In going to war against Iran, the Bush Administration will be inviting Hezzbollah retaliation. That might not come immediately, but it would be an underestimation, I feel, to discount the possibility that some of the most outrageous of the many Bush Administration generated US PR debacles surrounding the Iraqi invasion and occupation were wholly unintentional :
The gratuitiously offensive nature of the sexual humiliation tactics used at Abu Ghraib, while disastrous at one level, also serve the interests of some in the Bush Administration who need a more significant Causus Bellum now that the sting of 9-11 has ebbed somewhat.
The overall effect of US behavior since the invasion of Iraq has been to polarize Islamic attitudes - this is surely happening within such subcultures as Hezzbollah, and so I have to wonder : when will the Bush Administration's Trotskyite rolling "permanent war" in the Mideast cause the voices of hotheads to prevail, against the voices of caution, in the call for strikes against US interests ? And, would the Bush NeoCons be blindsided, or would they have been expecting such an attack ? It would be a mistake to assume that the growing World hatred of the US was unanticipated or undesired by the Bush Neocons and their Dominionist and Rapturist Christian allies - such World hatred, and subsequent terrorist attacks on the US, would, indeed, enable serve to advance both the domestic and geopolitical aims of the NeoCons.
Of course, such attacks would provide a pretext for US actions against Syria and Iran. Domestically, however, they would be at least as useful for the Bush NeoCons and the new US Right ( AKA the religious right ).
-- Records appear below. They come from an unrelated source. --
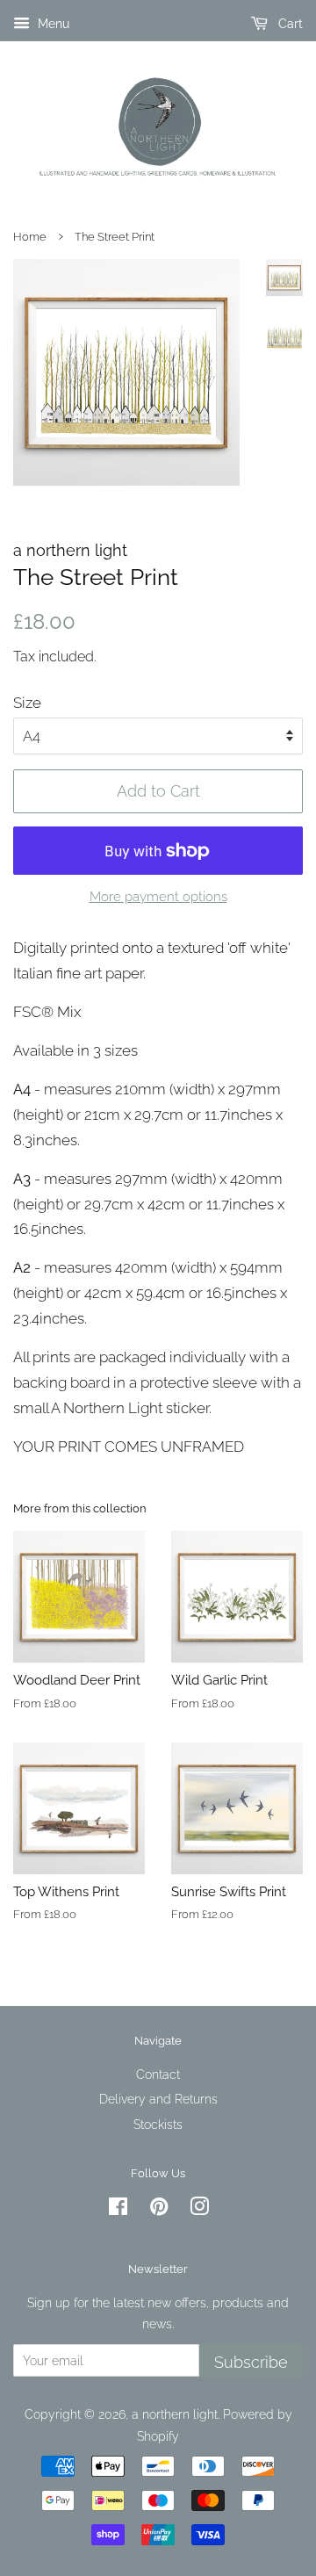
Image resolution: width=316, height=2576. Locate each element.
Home (30, 236)
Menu (51, 24)
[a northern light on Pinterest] (159, 2209)
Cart (289, 24)
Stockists (158, 2124)
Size (27, 702)
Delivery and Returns (158, 2098)
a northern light (175, 2413)
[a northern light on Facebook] (118, 2209)
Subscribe (251, 2362)
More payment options (158, 897)
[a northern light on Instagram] (199, 2209)
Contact (158, 2074)
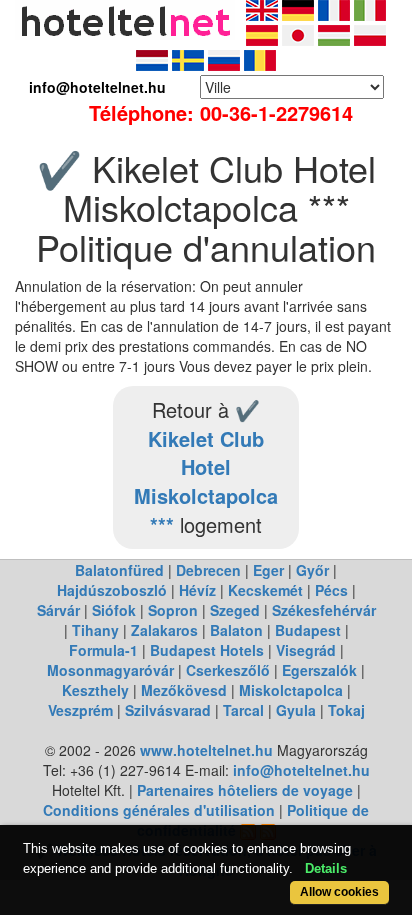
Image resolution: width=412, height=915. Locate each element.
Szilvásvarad (168, 710)
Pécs (331, 590)
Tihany (95, 630)
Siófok (114, 610)
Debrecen (208, 570)
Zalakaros (164, 630)
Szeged (235, 610)
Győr (312, 570)
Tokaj (346, 710)
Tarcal (243, 710)
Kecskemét (265, 590)
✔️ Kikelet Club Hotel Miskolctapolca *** (206, 466)
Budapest (308, 630)
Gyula (296, 710)
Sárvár (58, 610)
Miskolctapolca (291, 690)
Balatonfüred (119, 570)
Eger (268, 570)
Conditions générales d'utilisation (159, 810)
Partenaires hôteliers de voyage (245, 790)
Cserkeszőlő (228, 670)
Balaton (236, 630)
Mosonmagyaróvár (110, 670)
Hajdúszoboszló (112, 590)
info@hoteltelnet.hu (301, 770)
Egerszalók (319, 670)
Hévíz (197, 590)
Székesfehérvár (324, 610)
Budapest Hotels (207, 650)
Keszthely (95, 690)
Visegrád (306, 650)
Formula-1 (103, 650)
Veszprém (80, 710)
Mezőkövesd (184, 690)
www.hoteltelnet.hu (206, 750)
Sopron (173, 610)
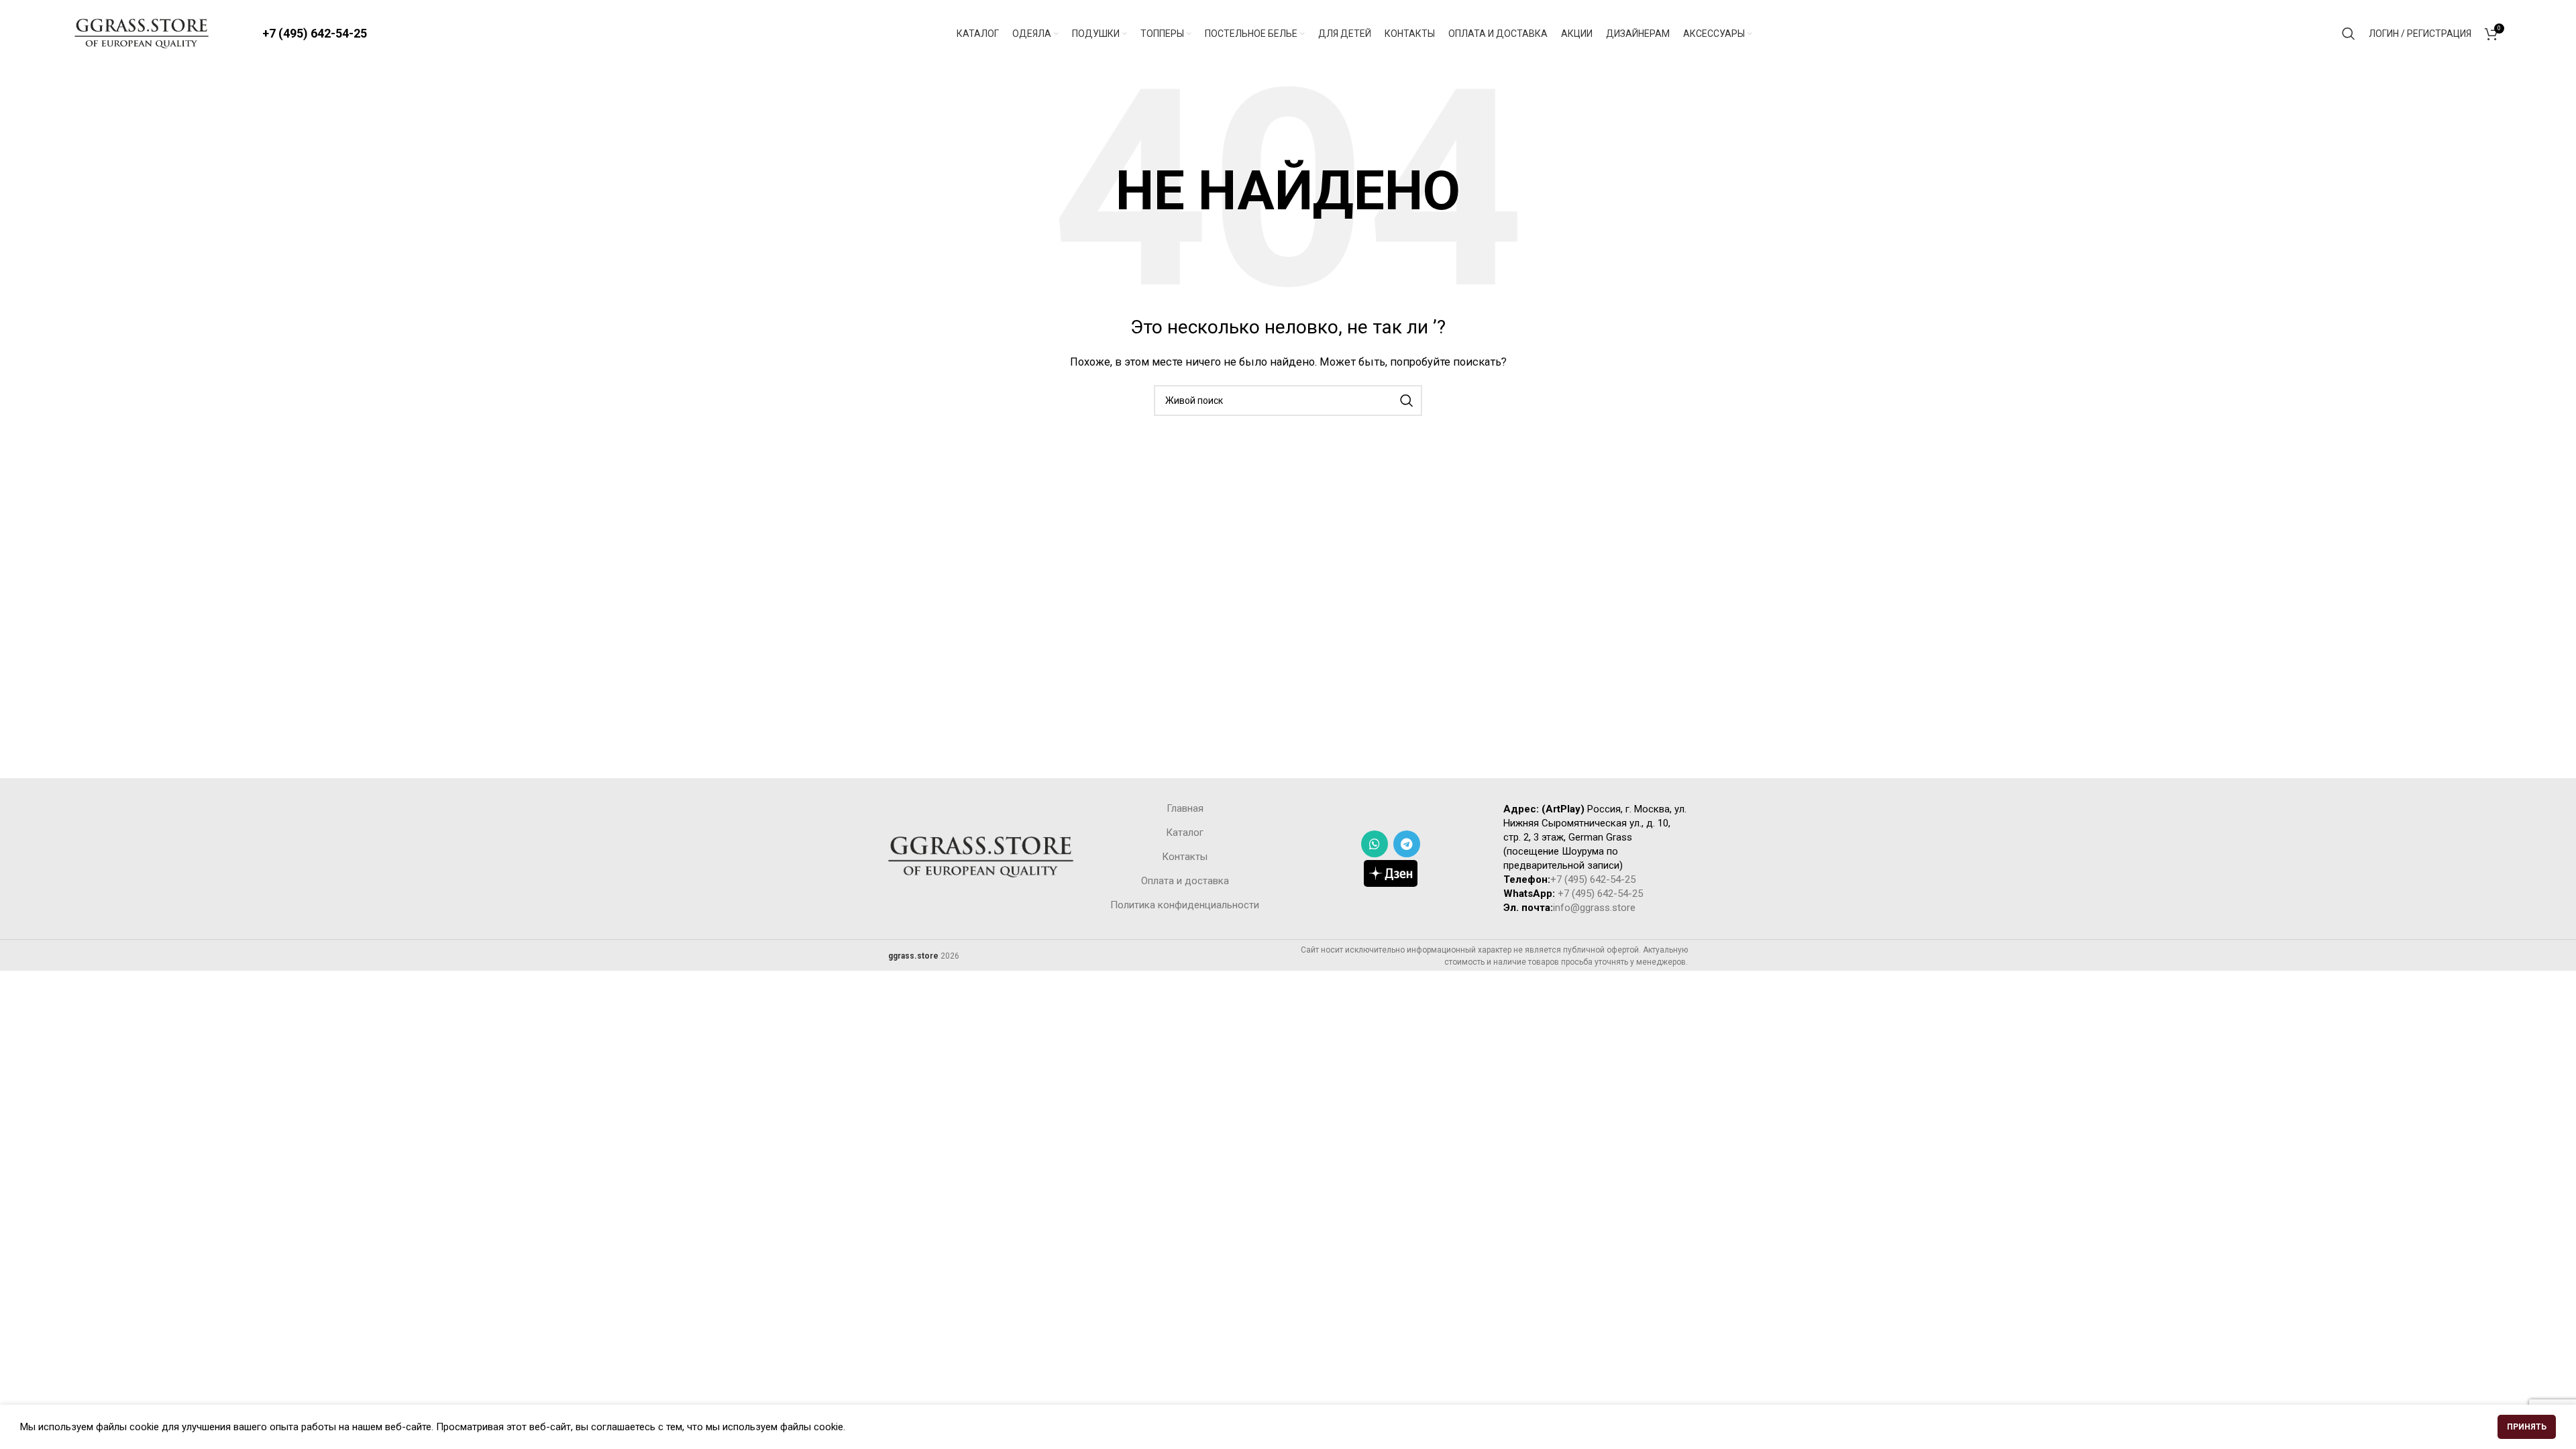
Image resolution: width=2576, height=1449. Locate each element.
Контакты (1185, 857)
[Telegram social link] (1406, 843)
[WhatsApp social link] (1374, 843)
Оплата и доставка (1185, 881)
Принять (2526, 1427)
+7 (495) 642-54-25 (314, 33)
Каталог (1184, 832)
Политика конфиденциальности (1184, 905)
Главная (1185, 808)
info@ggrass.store (1594, 908)
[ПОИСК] (1406, 400)
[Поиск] (2348, 33)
Another strike of magnitude comparable to or larger than the September 11, 2001 attack - "9-11 redux" - or even several much smaller attacks, would provide George W. Bush, the NeoCons, and the Christian right - especially with the likely escalation conflict and mayhem in the Mideast theatre - with sufficient pretext for substantial crackdown - under the rubric of "national unity - on domestic political dissent. We could expect frenzied demonization of Islamic-American groups with a subsequent widespread outbreak of hate crimes and perhaps the internent of Muslims and certain ethnicities of Mideastern origin : also, a crackdown on political and cultural dissident groups - outspoken voices on the left, gays, and so on. Some on the US right have long planned and yearned for something like this, at least since the REX-84 days when a Reagan NSC order unleashed Ollie North to plan a concentration camp system. So, "the fire next time" - a 9-11 redux - would finalize, for the forseeable future, the transformation of US government into an authoritarian security state.
Beyond harshly repressive domestic political measures, further terrorist attacks within the US would enable the "toughening up America", and full mobilization of America's war-fighting capability - by way of a reinstituted draft, privatized military services, or both. In fact, this has been underway in a low grade way since September 11, 2001, and it should be noted that one of the side effects of the Iraq conflict has been a dramatic expansion in the number of battle hardened US Army and National Guard units. This may have been unintentional, but it lays groundwork for future war and is congruent with an overall Spartanization of an American that has come to be viewed by some as grown dangerously soft.
The upshot of this train of events will be a "Spartanization" of America, under a new, embattled and combatitive mentality, and - meanwhile a rolling, graduated blitz through the Mideast which, conveniently, could have the effect of destabilizing Saudi Arabia - and that, in turn, would demand US led "stabilization" measures. Iraq, Iran, Saudi Arabia - one down, two to go, and the US will achieve direct control of something on the order of 1/2 of the World's oil. That control can be, in turn, used to exert pressure on nations opposed to the new US hegemonic order.